Anyway, just last summer I learned a new activity that makes Norah bat shit crazy, proving that one is never too old to learn new things. We were at the Virginia Museum, walking through one of the big marble hallways, just being sisters. I was loving it, and was so happy to finally be out on a Saturday with my beloved sister. It was a magical moment that I savored until she interrupted it by carping, “Would you PLEASE stop scuffing your shoes! You’re as bad as Tom!” Tom is her loyal and loving husband with whom I made a pact 40 years ago. “Tom,” I said, back when they were first married, “I won’t always be around to irritate the shit out of Norah in the future. It will be up to you.” And, bless his heart, he has proven to be equal to the task. That day in the museum, I decided to face the issue head on so, after I picked my feet up and started to walk as quietly as a human being can, I said, “Norah, do you think that, maybe just for once, you could treat me like a friend instead of like your irritating younger sister? She said, “I am. That’s why I don’t have any friends.” It wasn’t pathetic; it was really funny, which was weird because that’s supposed to be my job.
Now that I have laid the historical groundwork, we can get back to the subject at hand, which is driving Norah crazy by backing into a parking space. Do you remember my ground-breaking post, The Left Lane Closed Ahead Debate? It was an insightful rant that provoked this comment from Norah:
I would like to turn the discussion to my pet peeve which is people (like you) who back into parking spaces. Don't even get me started about how much easier it is to back out into the open area rather than into a confined space and how rude it is in a parking garage or lot to make a string of cars wait while you back your car into that spot. And why? To show that you can? I do back very well; I simply to don't need to show everyone. I back into spots when it is absolutely necessary for a reason. As I said, don't get me started.
☆ ☆ ☆
_GIVEN PROBLEM A:_
Lay out the records as a Markdown table with the columns No. and Line, starting with the line with "Task: Click 追加 link under フィルター" and going on through the line with "Action: tap(583, 39)", and leave out any blank lines.
The records below are unrelated to the passage about Norah.

_TASK INPUT:_
☆ ☆ ☆
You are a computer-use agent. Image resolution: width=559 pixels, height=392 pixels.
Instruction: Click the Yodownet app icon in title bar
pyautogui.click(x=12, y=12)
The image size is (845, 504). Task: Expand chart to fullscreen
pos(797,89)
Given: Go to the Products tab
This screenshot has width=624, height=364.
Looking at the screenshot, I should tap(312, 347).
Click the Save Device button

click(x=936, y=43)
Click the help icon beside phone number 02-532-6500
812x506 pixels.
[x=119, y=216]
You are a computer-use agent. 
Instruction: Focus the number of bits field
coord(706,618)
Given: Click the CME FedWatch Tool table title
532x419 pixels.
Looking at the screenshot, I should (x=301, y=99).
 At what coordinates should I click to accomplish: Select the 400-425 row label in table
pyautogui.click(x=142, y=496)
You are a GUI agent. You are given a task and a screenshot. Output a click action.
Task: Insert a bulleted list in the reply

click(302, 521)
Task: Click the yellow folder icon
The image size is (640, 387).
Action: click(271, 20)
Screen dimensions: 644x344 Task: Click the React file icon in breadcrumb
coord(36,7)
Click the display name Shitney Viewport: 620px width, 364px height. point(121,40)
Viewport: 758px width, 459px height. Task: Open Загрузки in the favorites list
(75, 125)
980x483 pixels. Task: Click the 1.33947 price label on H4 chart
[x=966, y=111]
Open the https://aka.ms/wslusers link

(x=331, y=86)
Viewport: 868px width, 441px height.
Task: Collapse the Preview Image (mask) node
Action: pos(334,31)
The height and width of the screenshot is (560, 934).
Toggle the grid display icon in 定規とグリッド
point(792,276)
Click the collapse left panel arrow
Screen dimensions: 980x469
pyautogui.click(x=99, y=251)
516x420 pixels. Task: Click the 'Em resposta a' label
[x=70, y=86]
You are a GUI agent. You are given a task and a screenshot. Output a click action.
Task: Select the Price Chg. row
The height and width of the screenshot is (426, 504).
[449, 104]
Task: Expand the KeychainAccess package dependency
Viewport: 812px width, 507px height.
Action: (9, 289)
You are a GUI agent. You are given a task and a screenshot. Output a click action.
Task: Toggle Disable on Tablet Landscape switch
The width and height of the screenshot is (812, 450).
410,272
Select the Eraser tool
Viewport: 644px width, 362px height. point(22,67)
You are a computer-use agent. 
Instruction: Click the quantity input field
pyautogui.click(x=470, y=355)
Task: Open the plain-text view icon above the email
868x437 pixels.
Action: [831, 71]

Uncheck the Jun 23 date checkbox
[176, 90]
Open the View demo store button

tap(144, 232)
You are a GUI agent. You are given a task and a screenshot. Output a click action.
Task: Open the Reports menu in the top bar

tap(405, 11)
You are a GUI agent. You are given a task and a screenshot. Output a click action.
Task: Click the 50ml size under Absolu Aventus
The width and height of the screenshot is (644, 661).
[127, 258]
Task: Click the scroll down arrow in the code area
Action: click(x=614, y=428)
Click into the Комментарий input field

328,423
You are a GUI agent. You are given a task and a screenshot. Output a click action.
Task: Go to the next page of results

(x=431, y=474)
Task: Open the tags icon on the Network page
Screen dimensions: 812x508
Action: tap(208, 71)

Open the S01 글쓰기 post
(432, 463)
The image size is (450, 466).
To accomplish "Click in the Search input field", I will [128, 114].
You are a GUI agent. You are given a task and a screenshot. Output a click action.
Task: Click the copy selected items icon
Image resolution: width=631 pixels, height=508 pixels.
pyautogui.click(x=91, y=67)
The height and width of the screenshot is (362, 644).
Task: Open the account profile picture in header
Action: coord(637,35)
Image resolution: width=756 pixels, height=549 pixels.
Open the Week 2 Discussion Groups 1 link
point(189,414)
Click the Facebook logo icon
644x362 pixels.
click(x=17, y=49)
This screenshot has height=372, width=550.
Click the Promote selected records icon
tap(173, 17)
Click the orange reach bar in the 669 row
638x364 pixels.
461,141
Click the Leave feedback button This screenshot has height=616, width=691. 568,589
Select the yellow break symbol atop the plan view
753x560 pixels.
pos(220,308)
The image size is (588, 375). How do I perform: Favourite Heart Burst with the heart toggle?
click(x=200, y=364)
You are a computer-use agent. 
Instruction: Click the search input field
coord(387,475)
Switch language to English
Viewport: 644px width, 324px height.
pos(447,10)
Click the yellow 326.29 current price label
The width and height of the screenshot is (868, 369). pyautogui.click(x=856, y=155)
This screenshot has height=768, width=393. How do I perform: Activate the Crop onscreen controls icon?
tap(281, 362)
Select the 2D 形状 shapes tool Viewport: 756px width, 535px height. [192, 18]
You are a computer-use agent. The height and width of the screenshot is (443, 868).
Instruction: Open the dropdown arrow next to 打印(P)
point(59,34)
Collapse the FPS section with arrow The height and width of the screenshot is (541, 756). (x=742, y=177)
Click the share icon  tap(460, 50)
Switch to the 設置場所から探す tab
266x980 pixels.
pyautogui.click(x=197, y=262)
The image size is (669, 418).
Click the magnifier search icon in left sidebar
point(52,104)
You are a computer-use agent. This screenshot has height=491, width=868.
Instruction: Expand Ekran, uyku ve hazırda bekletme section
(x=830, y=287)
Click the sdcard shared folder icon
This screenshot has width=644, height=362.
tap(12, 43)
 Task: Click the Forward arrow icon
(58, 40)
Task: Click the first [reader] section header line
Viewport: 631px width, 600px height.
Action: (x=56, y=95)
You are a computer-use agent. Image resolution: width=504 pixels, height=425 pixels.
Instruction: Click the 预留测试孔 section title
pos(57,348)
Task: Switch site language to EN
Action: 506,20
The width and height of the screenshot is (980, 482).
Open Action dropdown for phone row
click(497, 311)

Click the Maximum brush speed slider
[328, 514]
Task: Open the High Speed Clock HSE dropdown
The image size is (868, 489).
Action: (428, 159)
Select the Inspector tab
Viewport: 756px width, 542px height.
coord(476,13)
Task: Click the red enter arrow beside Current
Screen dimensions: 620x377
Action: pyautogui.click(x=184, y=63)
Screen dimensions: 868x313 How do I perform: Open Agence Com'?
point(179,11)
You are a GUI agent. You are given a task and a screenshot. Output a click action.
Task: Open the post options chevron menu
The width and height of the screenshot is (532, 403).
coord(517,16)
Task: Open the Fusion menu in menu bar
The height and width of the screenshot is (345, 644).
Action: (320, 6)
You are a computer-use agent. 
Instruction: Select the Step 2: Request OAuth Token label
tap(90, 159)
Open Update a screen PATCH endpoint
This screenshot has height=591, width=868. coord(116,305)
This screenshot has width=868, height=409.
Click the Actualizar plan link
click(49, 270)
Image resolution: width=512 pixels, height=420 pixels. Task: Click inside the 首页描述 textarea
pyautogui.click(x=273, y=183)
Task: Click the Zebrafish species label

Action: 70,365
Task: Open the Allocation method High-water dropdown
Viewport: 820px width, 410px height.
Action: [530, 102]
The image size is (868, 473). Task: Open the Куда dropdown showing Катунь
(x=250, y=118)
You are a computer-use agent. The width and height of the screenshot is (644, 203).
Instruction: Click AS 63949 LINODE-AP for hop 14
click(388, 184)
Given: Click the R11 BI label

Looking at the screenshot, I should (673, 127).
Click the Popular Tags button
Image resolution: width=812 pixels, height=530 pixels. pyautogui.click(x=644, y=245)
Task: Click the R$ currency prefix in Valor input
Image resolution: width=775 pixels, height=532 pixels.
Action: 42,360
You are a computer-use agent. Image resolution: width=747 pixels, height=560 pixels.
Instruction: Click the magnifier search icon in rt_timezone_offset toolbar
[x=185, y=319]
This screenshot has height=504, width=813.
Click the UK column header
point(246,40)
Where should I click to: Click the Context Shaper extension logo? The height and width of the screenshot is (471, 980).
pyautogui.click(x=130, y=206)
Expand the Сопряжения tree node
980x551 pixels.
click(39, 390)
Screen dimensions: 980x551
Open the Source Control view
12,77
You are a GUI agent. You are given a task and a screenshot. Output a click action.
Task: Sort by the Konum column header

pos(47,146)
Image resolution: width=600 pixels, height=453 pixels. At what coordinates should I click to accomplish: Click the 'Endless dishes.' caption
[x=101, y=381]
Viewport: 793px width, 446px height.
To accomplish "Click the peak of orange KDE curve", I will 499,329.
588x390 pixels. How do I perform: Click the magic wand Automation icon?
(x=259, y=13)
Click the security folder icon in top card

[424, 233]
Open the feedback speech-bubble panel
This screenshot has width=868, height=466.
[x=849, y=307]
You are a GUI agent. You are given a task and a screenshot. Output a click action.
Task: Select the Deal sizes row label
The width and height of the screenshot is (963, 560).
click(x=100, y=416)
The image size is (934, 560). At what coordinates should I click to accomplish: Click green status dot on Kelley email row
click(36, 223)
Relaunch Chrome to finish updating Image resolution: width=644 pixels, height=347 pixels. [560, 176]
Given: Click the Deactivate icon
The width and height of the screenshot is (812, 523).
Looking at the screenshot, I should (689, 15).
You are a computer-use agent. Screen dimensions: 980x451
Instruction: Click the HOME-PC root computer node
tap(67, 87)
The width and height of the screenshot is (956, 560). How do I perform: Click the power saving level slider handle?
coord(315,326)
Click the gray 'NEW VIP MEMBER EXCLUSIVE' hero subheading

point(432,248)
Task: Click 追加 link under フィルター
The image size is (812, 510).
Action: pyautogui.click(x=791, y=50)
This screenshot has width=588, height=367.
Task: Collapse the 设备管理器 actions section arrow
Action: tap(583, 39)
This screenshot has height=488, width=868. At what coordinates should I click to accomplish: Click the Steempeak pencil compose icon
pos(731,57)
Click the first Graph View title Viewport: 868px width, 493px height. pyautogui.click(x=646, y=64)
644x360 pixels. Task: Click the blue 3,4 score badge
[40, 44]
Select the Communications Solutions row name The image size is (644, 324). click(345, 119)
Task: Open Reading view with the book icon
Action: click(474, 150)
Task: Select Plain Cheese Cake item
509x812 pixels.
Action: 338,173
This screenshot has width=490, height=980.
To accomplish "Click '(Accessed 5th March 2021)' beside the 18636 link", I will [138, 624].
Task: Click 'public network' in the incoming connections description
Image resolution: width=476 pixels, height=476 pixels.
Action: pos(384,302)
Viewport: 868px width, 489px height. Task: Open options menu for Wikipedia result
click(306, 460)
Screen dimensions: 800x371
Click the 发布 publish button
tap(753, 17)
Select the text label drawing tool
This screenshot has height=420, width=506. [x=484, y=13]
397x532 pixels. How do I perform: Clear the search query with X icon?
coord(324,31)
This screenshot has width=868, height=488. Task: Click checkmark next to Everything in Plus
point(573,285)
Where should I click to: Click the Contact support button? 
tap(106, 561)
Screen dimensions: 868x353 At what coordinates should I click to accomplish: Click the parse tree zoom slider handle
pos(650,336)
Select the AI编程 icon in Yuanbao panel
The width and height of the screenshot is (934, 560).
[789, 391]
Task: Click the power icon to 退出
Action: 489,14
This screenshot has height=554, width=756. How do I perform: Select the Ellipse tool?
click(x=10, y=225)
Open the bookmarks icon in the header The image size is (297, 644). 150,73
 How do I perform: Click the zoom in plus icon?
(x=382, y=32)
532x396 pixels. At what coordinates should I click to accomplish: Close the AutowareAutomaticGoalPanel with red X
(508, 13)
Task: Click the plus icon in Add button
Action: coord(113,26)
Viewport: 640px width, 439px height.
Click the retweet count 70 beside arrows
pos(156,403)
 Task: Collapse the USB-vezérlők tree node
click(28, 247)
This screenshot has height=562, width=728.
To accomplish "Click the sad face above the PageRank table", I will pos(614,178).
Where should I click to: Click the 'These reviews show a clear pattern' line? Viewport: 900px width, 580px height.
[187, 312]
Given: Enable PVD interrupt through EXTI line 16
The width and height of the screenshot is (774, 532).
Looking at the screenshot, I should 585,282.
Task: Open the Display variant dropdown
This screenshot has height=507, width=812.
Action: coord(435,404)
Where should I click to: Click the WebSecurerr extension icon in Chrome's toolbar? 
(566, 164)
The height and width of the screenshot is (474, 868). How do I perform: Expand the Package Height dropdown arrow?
☆ ☆ ☆
_GIVEN PROBLEM B:_
Output the full passage about Norah word for word.

_RESPONSE A:_
| No. | Line |
|---|---|
| 1 | Task: Click 追加 link under フィルター |
| 2 | The image size is (812, 510). |
| 3 | Action: pyautogui.click(x=791, y=50) |
| 4 | This screenshot has width=588, height=367. |
| 5 | Task: Collapse the 设备管理器 actions section arrow |
| 6 | Action: tap(583, 39) |

_RESPONSE B:_
Anyway, just last summer I learned a new activity that makes Norah bat shit crazy, proving that one is never too old to learn new things. We were at the Virginia Museum, walking through one of the big marble hallways, just being sisters. I was loving it, and was so happy to finally be out on a Saturday with my beloved sister. It was a magical moment that I savored until she interrupted it by carping, “Would you PLEASE stop scuffing your shoes! You’re as bad as Tom!” Tom is her loyal and loving husband with whom I made a pact 40 years ago. “Tom,” I said, back when they were first married, “I won’t always be around to irritate the shit out of Norah in the future. It will be up to you.” And, bless his heart, he has proven to be equal to the task. That day in the museum, I decided to face the issue head on so, after I picked my feet up and started to walk as quietly as a human being can, I said, “Norah, do you think that, maybe just for once, you could treat me like a friend instead of like your irritating younger sister? She said, “I am. That’s why I don’t have any friends.” It wasn’t pathetic; it was really funny, which was weird because that’s supposed to be my job.
Now that I have laid the historical groundwork, we can get back to the subject at hand, which is driving Norah crazy by backing into a parking space. Do you remember my ground-breaking post, The Left Lane Closed Ahead Debate? It was an insightful rant that provoked this comment from Norah:
I would like to turn the discussion to my pet peeve which is people (like you) who back into parking spaces. Don't even get me started about how much easier it is to back out into the open area rather than into a confined space and how rude it is in a parking garage or lot to make a string of cars wait while you back your car into that spot. And why? To show that you can? I do back very well; I simply to don't need to show everyone. I back into spots when it is absolutely necessary for a reason. As I said, don't get me started.